Kiranya negara mencarikan solusi agar pemantau tetap hadir dalam pilkada untuk 
menambah bobot demokrasi di tengah pandemi. Meskipun pilkada tanpa pemantau 
tetap sah adanya, keberadaan pemantau penting, sangat penting, dalam masyarakat 
yang belum sepenuhnya memercayai keadilan dan ketidakberpihakan penyelenggara 
pemilu. Nur Hidayat Sardini (2011) menyodorkan lima manfaat pemantau pemilu. 

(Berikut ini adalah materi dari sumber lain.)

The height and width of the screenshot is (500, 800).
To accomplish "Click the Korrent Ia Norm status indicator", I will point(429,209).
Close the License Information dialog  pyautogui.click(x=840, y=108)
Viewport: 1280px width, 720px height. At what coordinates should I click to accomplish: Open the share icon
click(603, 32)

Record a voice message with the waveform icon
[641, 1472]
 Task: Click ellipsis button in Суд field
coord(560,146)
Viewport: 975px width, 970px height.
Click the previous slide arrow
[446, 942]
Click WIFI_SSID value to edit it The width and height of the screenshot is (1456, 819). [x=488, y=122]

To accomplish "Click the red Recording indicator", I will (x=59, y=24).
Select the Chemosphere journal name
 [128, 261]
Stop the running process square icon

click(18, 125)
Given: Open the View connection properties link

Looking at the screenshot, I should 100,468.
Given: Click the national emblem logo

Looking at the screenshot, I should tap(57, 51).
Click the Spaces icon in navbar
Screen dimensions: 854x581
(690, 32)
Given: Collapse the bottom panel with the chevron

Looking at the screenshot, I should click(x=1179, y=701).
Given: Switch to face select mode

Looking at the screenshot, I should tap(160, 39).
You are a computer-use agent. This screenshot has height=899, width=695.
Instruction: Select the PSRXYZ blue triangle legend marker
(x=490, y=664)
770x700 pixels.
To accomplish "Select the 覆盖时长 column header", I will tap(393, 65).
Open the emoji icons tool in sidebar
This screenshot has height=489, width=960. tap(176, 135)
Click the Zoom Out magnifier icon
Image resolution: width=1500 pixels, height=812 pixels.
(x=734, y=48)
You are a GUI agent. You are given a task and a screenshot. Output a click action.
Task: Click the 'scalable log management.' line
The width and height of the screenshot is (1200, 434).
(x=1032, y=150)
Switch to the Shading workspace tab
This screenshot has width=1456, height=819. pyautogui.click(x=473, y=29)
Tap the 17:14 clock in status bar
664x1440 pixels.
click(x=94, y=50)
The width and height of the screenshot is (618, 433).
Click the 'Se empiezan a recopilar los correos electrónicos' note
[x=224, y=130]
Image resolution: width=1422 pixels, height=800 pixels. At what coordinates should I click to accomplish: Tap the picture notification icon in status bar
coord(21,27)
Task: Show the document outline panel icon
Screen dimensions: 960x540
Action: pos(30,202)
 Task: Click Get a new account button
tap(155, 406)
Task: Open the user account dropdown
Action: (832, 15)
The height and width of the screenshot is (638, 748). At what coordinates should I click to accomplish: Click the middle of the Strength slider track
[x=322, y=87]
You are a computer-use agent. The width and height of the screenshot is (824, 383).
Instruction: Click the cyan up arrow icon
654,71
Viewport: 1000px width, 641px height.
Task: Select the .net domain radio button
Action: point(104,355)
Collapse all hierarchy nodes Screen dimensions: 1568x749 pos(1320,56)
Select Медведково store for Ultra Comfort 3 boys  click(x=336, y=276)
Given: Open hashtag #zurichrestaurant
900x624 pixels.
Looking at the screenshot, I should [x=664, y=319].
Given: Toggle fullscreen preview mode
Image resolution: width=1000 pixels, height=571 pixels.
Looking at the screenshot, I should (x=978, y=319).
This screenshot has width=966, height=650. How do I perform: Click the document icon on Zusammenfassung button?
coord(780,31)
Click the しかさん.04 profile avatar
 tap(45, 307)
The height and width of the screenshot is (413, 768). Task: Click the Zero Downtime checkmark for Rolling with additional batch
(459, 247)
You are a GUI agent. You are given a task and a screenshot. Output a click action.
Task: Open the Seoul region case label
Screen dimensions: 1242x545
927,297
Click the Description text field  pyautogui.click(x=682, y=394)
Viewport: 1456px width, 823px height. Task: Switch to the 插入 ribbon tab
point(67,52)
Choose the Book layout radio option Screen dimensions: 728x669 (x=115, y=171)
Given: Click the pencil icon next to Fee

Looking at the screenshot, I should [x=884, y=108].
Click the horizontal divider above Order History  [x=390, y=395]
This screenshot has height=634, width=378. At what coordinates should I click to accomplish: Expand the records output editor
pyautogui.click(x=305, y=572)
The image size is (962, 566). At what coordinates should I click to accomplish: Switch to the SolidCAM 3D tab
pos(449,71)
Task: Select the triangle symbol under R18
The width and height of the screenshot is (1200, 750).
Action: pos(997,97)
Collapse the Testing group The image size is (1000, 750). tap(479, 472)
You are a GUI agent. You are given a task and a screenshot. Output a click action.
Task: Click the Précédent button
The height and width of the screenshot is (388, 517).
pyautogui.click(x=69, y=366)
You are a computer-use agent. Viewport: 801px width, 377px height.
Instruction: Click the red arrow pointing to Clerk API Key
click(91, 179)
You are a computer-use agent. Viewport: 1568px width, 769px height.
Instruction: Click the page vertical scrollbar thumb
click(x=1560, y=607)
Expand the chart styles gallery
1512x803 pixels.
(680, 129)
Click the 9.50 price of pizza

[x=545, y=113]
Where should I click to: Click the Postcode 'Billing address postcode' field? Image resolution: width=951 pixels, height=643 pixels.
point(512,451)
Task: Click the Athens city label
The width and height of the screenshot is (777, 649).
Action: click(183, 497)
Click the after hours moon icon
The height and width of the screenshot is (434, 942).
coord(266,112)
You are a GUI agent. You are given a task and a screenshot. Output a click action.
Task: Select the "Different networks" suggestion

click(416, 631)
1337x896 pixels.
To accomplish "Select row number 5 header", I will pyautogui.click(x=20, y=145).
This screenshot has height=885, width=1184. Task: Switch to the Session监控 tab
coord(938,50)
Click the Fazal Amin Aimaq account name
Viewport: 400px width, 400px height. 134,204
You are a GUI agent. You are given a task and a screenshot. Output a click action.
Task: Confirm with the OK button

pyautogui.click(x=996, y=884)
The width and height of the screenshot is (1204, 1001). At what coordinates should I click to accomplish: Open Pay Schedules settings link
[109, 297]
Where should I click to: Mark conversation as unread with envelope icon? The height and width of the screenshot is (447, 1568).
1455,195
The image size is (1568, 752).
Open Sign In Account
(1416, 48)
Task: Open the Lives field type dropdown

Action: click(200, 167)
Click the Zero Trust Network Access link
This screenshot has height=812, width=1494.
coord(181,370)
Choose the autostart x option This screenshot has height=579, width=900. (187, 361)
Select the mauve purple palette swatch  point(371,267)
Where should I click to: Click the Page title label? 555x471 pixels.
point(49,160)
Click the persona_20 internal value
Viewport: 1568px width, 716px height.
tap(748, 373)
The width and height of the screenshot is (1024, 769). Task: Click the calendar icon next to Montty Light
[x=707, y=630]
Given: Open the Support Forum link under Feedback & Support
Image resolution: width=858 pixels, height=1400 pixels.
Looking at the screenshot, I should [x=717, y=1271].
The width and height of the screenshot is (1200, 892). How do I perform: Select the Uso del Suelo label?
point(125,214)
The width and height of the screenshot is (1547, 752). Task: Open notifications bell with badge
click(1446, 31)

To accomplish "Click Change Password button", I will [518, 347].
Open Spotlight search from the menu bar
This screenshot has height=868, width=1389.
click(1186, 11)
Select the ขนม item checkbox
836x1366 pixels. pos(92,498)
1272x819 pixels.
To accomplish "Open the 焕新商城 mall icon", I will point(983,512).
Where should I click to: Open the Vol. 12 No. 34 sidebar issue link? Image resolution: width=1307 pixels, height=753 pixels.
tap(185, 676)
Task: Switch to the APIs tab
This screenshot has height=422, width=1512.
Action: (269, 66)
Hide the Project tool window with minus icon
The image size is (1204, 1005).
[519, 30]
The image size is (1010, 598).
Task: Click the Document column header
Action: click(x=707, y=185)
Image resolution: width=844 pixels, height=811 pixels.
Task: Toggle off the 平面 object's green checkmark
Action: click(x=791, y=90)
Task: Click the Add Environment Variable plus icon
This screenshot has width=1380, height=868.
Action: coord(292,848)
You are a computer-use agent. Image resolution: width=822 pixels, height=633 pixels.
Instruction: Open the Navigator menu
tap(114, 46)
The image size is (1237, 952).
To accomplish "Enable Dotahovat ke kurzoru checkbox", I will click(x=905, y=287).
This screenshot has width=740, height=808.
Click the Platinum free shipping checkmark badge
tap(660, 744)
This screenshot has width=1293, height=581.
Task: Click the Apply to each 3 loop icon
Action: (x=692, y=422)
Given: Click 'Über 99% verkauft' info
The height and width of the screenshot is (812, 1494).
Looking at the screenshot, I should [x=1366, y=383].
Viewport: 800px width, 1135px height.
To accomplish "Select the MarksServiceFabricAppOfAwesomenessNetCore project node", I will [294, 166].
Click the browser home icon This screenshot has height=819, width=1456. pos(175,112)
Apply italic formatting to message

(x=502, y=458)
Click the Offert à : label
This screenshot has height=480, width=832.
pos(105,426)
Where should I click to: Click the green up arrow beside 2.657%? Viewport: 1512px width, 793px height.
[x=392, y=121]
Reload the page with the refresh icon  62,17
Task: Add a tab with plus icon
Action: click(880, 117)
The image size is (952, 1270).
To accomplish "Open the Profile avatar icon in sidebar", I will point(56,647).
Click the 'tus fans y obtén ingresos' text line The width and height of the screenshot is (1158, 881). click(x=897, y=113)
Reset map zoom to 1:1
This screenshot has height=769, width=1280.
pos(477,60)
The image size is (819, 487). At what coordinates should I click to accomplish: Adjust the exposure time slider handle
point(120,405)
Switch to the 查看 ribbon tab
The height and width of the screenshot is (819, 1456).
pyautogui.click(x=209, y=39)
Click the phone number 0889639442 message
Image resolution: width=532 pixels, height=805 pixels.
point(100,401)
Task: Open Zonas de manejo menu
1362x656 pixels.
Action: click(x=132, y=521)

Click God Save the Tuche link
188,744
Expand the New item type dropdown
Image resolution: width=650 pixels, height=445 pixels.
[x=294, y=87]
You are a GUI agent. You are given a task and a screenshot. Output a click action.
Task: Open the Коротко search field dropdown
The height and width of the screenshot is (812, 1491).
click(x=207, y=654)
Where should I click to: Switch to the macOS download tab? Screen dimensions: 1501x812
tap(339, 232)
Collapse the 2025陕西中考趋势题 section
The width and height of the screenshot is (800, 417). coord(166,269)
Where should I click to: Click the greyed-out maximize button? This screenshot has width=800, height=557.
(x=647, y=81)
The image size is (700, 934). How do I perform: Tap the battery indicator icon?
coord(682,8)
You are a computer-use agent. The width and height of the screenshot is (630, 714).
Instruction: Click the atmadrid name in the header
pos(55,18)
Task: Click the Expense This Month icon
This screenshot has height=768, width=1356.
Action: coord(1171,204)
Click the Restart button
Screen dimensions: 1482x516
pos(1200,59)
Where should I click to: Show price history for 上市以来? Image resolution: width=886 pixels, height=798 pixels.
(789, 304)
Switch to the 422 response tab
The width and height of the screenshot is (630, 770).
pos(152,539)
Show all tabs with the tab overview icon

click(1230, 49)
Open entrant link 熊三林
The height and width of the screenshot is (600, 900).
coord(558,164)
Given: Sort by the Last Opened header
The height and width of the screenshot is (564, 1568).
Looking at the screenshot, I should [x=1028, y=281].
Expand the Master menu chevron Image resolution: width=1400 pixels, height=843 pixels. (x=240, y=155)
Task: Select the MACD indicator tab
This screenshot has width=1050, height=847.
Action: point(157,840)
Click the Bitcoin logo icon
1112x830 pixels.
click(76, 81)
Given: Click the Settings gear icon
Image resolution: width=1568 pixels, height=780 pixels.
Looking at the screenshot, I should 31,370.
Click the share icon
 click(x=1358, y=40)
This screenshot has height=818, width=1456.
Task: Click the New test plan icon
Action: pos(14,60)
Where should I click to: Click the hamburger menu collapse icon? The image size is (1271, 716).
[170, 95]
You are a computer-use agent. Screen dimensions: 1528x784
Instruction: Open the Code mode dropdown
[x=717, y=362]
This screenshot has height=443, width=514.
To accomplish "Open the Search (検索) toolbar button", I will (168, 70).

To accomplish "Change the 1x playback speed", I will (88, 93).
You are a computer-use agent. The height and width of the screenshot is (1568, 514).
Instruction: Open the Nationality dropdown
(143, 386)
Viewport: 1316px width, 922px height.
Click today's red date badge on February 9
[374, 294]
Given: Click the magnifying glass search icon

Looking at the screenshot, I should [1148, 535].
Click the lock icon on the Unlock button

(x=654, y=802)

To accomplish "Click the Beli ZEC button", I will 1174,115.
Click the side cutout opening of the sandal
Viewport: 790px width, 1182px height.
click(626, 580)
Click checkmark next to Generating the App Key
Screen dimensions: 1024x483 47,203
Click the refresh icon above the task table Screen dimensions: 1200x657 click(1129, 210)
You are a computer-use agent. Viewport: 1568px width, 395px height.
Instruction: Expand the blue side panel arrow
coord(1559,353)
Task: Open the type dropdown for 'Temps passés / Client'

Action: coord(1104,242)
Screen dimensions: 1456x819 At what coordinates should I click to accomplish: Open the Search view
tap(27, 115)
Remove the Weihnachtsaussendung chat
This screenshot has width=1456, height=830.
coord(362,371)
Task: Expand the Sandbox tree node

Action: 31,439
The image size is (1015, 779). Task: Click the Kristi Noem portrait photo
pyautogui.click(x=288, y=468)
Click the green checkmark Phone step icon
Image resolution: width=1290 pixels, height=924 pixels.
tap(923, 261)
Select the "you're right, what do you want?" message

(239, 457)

Pertama, memberikan keabsahan terhadap proses pemilu. Kedua, meningkatkan rasa 
hormat dan kepercayaan terhadap HAM, khususnya hak sipil dan politik. Ketiga, 
meningkatkan kepercayaan terhadap proses pemilu. Keempat, membangun kepercayaan 
terhadap demokrasi, dan kelima, mendukung upaya penyelesaian konflik secara 
damai. Begitu pentingnya keberadaan pemantau sehingga terdapat tujuh pasal yang 
mengaturnya dalam Undang-Undang Nomor 10 Tahun 2016 tentang Pilkada. Mulai 
pasal 123 sampai pasal 130. Memang, dalam pasal 123 disebutkan pelaksanaan 
pemilihan dapat dipantau oleh pemantau pemilihan. Meski disebut ‘dapat’, 
pengaturan tentang lembaga pemantau sangat rinci. Misalnya, bersifat 
independen, mempunyai sumber dana yang jelas, dan terdaftar dan memperoleh 
akreditasi dari KPU provinsi atau KPU kabupaten/ kota sesuai dengan cakupan 
wilayah pemantauannya. Dari sisi perspektif HAM warga, kehadiran pemantau 
mutlak dibutuhkan demi keadilan pilkada. Ketika warga pergi ke bilik suara dan 
menetapkan pilihannya, ia tidak hanya memilih pemimpinnya, tetapi juga memilih 
arah pembangunan daerahnya. Eloknya, meski pilkada diselenggarakan di masa 
pandemi covid-19, sama seperti lembaga pengawas, pemantau juga difasilitasi 
kehadirannya oleh pemerintah daerah. Fasilitasi itu sesuai amanat Pasal 133A UU 
10/2016 bahwa pemerintahan daerah bertanggung jawab mengembangkan kehidupan 
demokrasi di daerah, khususnya meningkatkan partisipasi masyarakat dalam 
menggunakan hak pilih. Pemantau pilkada itu bagian tak terpisahkan dari 
partisipasi masyarakat yang mestinya difasilitasi pemerintah daerah. Fasilitasi 
yang diberikan pemerintah daerah, misalnya, seluruh kebutuhan terkait dengan 
protokol kesehatan untuk pemantau pilkada ditanggung pemerintah daerah. Terus 
terang, belumlah genap bila pilkada digelar tanpa kehadiran lembaga pemantau. 
Belum genap karena koin pilkada bersisikan pengawasan dan pemantauan. Tanpa 
salah satunya, pilkada itu terasa ganjil.